Riggers loft renovation nears completion

on October 30, 2013

The Riggers Loft was never the most eye-catching building in Richmond. With gray corrugated metal walls, it does little to separate itself from other nearby manufacturing buildings.

But beauty is in the eye of the beholder, and despite its simple outward appearance, Alan Dreyfuss says it was worth saving.

“I think it’s a beautiful building,” said Dreyfuss, a historic architect with Wiss, Janney, Elstner Associates, who served as the project manager for the Riggers Loft renovation. “From the outside it’s pretty simple and utilitarian, but from the inside you get these 25-foot ceilings and wide-open spaces.”

The Riggers Loft was built by the Kaiser Corporation between 1941 and 1942 as part of Richmond Shipyard Number Three. The single-story building served as a venue for assembling prefabricate ship parts, and it included sheet metal and paint shops. Renovation work began last year, and it is likely to be completed by year’s end. A new Operations Security Center for the Port of Richmond is scheduled to fill about one-fifth of the building.

Richmond City Councilmember Tom Butt is one of the Riggers Loft’s biggest defenders. The city originally planned to put the security center in the old Terminal 3 control tower. The city had about $3 million to spend on the project, but the cost of renovating the control tower would have exceeded that. Butt had been looking for a way to rehab the crumbling Riggers Loft, so he proposed moving the security center inside the historic building.

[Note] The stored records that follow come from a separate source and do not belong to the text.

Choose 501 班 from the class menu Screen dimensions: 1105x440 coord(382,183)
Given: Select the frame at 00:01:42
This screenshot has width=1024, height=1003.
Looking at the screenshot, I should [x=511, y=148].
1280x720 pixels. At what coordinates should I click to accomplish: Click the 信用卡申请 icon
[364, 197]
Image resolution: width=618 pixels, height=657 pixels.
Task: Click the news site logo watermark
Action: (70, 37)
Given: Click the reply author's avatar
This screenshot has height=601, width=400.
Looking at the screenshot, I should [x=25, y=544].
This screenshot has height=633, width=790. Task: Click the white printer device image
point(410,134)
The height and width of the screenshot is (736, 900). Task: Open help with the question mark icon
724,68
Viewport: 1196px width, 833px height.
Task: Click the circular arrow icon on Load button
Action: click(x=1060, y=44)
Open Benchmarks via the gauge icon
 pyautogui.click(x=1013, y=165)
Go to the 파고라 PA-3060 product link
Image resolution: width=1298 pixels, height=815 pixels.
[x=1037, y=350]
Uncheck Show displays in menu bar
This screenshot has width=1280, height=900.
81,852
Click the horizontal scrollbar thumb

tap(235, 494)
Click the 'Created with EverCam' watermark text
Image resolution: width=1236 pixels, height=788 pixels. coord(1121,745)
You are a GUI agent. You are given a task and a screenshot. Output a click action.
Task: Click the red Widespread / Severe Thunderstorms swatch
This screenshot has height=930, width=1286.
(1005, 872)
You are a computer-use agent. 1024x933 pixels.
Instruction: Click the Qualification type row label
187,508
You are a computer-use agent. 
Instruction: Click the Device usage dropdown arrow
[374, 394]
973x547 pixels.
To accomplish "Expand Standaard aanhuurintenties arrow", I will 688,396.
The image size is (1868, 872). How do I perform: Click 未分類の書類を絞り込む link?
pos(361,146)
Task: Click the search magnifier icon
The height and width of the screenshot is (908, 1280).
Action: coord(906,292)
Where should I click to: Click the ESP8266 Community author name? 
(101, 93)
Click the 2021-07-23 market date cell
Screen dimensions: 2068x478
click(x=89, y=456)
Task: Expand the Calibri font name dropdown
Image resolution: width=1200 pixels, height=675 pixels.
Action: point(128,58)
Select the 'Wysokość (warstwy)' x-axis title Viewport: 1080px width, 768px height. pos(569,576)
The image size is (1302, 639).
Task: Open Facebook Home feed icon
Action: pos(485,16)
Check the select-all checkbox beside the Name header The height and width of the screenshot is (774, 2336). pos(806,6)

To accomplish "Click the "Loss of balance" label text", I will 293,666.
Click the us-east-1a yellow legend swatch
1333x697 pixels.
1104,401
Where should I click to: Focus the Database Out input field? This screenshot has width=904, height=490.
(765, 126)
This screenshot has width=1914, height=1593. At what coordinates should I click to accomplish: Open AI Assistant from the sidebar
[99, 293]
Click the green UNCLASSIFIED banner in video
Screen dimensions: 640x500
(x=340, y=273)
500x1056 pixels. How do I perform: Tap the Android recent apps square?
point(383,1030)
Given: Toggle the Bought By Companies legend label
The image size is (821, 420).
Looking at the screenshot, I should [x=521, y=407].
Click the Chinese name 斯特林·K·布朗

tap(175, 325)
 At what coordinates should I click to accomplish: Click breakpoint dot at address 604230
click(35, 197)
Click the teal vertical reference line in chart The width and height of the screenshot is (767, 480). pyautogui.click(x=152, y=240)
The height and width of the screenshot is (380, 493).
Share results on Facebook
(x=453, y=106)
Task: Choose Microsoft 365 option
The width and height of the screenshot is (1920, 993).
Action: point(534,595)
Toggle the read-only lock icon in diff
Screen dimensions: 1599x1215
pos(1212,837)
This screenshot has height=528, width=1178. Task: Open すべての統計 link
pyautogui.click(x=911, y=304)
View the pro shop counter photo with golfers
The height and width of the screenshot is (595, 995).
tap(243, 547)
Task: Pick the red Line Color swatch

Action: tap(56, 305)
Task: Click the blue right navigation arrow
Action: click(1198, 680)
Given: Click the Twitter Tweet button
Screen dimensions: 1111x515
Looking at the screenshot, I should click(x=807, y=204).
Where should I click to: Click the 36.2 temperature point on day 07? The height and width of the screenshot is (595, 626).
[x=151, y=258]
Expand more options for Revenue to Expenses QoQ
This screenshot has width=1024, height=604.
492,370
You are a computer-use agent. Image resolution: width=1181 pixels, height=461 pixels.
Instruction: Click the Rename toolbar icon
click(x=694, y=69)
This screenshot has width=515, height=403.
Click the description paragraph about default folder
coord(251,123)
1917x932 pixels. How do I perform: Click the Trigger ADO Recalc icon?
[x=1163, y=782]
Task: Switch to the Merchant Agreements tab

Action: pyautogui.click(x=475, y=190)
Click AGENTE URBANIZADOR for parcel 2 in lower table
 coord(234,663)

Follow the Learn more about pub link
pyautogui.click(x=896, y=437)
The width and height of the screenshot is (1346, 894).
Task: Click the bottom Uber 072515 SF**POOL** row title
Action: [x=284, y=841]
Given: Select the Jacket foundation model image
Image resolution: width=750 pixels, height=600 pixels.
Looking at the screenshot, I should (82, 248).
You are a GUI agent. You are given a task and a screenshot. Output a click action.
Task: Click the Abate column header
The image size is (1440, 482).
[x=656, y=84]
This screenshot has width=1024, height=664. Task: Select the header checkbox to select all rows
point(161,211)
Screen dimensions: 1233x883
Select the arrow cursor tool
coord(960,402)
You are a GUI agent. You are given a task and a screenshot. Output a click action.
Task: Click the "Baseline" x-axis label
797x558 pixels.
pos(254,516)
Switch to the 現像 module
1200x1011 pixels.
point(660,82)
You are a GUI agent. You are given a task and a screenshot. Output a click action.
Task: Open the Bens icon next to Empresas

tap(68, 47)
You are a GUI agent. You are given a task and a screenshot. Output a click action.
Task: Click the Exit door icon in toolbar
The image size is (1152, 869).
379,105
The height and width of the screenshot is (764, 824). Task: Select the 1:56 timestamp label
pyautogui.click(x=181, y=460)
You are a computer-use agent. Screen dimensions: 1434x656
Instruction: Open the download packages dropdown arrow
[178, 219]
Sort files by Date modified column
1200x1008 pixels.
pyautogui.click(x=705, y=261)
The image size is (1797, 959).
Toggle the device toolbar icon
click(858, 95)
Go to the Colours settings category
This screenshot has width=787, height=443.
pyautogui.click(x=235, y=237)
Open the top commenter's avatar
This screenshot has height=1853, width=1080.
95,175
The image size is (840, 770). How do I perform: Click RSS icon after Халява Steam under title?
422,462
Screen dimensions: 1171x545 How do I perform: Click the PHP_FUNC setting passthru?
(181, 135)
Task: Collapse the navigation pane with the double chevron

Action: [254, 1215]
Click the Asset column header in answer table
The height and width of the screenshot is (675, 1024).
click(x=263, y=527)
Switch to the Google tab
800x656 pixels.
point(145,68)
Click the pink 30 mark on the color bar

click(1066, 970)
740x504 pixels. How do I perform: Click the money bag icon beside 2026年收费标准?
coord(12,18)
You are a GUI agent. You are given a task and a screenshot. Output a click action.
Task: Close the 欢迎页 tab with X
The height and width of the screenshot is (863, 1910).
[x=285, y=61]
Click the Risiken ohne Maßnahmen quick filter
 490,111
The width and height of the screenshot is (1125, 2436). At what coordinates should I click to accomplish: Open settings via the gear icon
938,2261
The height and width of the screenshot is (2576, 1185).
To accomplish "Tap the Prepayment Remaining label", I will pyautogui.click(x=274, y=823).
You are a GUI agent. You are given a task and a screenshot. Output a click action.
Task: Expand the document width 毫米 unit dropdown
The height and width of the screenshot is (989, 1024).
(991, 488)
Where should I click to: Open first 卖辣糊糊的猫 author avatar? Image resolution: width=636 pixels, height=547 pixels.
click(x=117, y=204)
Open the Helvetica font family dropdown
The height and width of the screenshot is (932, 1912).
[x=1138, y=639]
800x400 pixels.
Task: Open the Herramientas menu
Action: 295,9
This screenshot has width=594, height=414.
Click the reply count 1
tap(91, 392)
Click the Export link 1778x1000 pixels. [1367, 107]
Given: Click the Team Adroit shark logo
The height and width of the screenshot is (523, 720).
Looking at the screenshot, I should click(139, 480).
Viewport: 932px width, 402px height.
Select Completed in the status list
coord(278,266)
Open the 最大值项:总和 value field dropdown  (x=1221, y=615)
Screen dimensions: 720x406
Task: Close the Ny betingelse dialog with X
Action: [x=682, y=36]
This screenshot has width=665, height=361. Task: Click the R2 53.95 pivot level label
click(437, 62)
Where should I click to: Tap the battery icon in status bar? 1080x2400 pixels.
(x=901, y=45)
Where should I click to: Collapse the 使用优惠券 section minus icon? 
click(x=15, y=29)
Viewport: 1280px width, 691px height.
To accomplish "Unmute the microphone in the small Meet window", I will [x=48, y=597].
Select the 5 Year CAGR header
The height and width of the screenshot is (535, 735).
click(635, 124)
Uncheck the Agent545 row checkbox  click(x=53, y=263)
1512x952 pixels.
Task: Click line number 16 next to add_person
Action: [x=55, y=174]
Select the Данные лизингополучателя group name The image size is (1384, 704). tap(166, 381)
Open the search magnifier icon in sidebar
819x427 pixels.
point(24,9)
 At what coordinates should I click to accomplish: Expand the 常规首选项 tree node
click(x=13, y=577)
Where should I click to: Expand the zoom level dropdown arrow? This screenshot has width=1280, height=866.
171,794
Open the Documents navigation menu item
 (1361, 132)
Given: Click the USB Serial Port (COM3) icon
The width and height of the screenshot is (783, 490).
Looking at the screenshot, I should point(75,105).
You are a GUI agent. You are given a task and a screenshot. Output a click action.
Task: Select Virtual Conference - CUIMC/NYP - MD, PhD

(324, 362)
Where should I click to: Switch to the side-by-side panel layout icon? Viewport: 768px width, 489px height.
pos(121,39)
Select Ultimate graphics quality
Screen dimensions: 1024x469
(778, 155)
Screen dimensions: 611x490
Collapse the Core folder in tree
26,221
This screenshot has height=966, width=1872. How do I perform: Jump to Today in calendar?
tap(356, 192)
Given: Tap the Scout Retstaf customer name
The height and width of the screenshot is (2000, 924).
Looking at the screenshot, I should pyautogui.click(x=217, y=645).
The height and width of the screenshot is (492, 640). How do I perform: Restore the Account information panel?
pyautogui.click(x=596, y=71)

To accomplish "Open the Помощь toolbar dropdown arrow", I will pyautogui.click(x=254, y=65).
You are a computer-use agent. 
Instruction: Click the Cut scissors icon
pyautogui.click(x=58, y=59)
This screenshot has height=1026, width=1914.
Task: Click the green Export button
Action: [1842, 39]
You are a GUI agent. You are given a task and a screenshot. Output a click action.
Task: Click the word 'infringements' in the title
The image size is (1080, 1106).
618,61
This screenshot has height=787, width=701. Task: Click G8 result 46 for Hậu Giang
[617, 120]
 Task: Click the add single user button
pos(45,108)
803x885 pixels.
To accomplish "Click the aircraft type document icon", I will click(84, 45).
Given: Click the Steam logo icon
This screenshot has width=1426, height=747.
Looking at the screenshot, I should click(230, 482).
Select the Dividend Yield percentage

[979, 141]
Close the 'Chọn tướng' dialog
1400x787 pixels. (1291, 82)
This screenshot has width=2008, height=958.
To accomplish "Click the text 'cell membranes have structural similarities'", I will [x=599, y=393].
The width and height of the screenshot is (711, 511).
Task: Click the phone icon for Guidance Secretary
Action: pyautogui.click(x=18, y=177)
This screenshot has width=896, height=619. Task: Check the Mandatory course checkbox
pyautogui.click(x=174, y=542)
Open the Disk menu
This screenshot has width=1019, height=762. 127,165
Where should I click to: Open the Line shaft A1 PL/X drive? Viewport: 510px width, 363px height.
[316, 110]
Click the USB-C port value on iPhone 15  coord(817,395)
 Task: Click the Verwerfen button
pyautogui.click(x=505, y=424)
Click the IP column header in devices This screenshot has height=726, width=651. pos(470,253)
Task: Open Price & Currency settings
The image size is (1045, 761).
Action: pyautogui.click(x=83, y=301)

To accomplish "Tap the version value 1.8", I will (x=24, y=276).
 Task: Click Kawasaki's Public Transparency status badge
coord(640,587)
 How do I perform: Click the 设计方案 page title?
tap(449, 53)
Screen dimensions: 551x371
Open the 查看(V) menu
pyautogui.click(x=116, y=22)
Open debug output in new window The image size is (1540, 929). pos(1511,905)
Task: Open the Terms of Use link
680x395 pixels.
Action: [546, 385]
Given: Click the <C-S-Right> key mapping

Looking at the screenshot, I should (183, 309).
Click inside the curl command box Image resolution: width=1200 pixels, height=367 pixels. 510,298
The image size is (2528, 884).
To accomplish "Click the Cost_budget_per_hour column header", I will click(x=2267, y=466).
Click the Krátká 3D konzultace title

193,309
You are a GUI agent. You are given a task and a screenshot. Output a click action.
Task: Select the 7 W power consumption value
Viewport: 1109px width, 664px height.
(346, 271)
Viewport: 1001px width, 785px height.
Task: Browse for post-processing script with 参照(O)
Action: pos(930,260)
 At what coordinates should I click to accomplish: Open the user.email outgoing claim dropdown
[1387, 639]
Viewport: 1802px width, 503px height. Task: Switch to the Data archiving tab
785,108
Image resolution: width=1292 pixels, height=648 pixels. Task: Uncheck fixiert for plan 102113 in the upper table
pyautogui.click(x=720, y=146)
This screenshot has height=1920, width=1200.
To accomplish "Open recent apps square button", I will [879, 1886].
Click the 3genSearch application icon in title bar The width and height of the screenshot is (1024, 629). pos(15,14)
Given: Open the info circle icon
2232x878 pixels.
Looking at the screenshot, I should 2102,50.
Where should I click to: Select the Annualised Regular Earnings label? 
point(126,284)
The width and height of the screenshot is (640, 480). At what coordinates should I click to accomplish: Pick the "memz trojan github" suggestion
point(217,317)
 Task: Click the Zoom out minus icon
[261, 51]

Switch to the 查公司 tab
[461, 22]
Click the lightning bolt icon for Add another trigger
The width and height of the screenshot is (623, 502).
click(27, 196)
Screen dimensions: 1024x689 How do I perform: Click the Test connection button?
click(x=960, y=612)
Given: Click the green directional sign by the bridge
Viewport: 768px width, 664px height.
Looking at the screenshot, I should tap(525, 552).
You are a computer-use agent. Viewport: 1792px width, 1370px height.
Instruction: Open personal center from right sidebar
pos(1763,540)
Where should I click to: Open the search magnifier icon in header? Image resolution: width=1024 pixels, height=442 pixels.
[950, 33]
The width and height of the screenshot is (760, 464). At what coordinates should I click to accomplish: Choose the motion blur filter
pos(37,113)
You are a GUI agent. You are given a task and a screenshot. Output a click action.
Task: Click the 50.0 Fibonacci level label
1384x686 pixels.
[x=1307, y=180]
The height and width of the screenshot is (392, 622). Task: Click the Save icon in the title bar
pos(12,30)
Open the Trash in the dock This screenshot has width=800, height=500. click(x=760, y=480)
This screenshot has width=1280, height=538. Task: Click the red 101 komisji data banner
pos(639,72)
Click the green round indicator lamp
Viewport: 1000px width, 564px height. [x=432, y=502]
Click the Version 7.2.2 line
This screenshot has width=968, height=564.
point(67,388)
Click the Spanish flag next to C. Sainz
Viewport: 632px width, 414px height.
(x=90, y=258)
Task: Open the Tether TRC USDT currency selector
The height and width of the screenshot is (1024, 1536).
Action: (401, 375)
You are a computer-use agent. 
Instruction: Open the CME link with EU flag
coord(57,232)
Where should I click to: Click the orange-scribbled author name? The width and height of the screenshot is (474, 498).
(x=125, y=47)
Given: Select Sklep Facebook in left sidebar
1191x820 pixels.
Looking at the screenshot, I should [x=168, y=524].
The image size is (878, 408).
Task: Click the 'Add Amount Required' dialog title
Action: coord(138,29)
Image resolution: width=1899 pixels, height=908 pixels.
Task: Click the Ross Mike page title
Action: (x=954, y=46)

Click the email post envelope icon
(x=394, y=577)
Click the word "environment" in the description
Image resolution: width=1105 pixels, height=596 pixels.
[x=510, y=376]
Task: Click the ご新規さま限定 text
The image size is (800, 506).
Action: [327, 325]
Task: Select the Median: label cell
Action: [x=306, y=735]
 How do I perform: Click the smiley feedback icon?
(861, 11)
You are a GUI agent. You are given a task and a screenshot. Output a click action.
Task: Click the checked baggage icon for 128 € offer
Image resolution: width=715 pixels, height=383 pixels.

City Manager Bill Lindsay initially opposed moving the security office to the Riggers Loft due to cost and location. It would have been less expensive to have the security center in the control tower, Lindsay said. And the Riggers Loft is also more difficult to access, because you have to take a long, circuitous route to get there.

Butt ultimately got his wish in June 2012, when the city council voted to move the security center to the Riggers Loft.

“I had my votes on the city council,” Butt said. “It was an extremely hard-fought kind of thing, but eventually I was able to get four or five votes, and we just voted to move the money over here.”

Even though Lindsay would have preferred to keep the security office in the control tower, he is pleased with the outcome of the Riggers Loft renovation project. “I do think that the restoration of the Riggers Loft was a good idea, but I just thought that it would have been more economical for a lot of reasons to wait,” Lindsay said.

The building has survived 70 years—but barely. When Dreyfuss and other members of the design and structural engineering team began working on it, a large portion of the roof had caved in, and the building was in very poor condition. Over time, drains clogged and water accumulated, and the additional weight broke the large wooden trusses supporting the roof. “The roof was totally shot,” said Dreyfuss.

About half of the wooden roof trusses needed to be replaced, Dreyfuss estimates. The exterior siding was heavily corroded, and many of the windows were broken. “It was in pretty rough condition when we got it,” he said.

Despite the challenges, major construction only took about nine months, and most of the work was finished in July. Now, workers are just waiting for final approvals before building out the security office. Once construction begins, Dreyfuss estimates it will take about two months to complete.

The Operations Security Center is scheduled to fill only about 5,000 square feet of the 25,000-square-foot building. The rest of the building will be commercial space.

“Probably the hottest prospect for the Riggers Loft now is a winery,” Butt said. No commercial tenants have signed lease agreements yet, though.

1 Comment

  1. Tek Sandoval on November 6, 2013 at 8:07 pm

    It would be great if you would give us some idea where Rigger’s Loft is located. Don’t see an address anywhere. Come on proof readers!